Google’s automatic vehicle project Waymo 12 has been shown to distinguish the obstruction between pedestrians and cars. It calculates their velocity and predicts their motion paths the very next moment. Waymo’s software determines the trajectory, speed, lane, and steering maneuvers needed to progress along the route safely. Despite significant contributions in autonomous driving, the project still needs more testing to get fully matured.
With the development of integrated and miniaturization techniques, additional instruments installed on vehicles outside have been much smaller than those installed on earlier autonomous vehicles.
Methodology
Installation of cameras and sensors
The methodology of installation of cameras and sensors is adoptive from the architecture of Baidu’s Apollo autonomous vehicle. Figure 1(a) shows the structure of Baidu’s Apollo, which uses multisensor fusion to improve perception performance and is a basic example of modern autonomous vehicles, whereas Figure 1(b) shows an image of a real autonomous vehicle with almost the same sensor installed. This vehicle was used in DARPA Urban Challenge 2007.

Lidar sensors are used to detect obstacles in the distance. These sensors are usually installed on the top to acquire optimum vision. The detection result is classified via point cloud segment, and then the type, distance, and velocity of the obstacles are determined.
Cameras mainly have three tasks to perform. The first is to recognize objects, which is different from lidar that recognizes objects via CNNs. The second is to recognize traffic lights. With the classification of red and green lights and GPS location on map, vehicles can decide to go straight or turn left/right or wait for traffic lights. The third task is to track lanes, as shown in Figure 2. This feature is necessary for vehicles in order to drive on modern streets.

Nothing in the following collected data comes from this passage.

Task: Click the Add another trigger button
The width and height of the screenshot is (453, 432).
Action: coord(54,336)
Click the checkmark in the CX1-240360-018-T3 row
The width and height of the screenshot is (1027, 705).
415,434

Lane tracking on a marked highway. 8
Radar sensors mainly detect nearby objects. These sensors are usually installed around vehicles at the margin to ensure that the vehicles do not contact other objects accurately.
GPS is used with the help of a high-resolution map to determine the location of vehicles at the centimeter level. A wireless device is also installed to accomplish information sharing. We calculate the relative positions of objects that are occluded by other vehicles connected.
Vehicles detect surrounding obstacles using camera, lidar, radar, GPS, and inertial sensors that are commonly available in the market. Four cameras, a 32-layer lidar, a 4-layer lidar, a millimeter-wave radar, and a GPS+ inertial sensor are utilized. 14 The distribution method is similar to that of Google’s autonomous driving framework, and the statistics are shown in Figure 3. The main advantage of this distribution is that it can cover most of the areas surrounding the vehicle and adapt to various traffic situations and weather conditions. However, the expenditure of this distribution is high, and it is not very suitable for parking tasks because distances less than 1 m are undetectable.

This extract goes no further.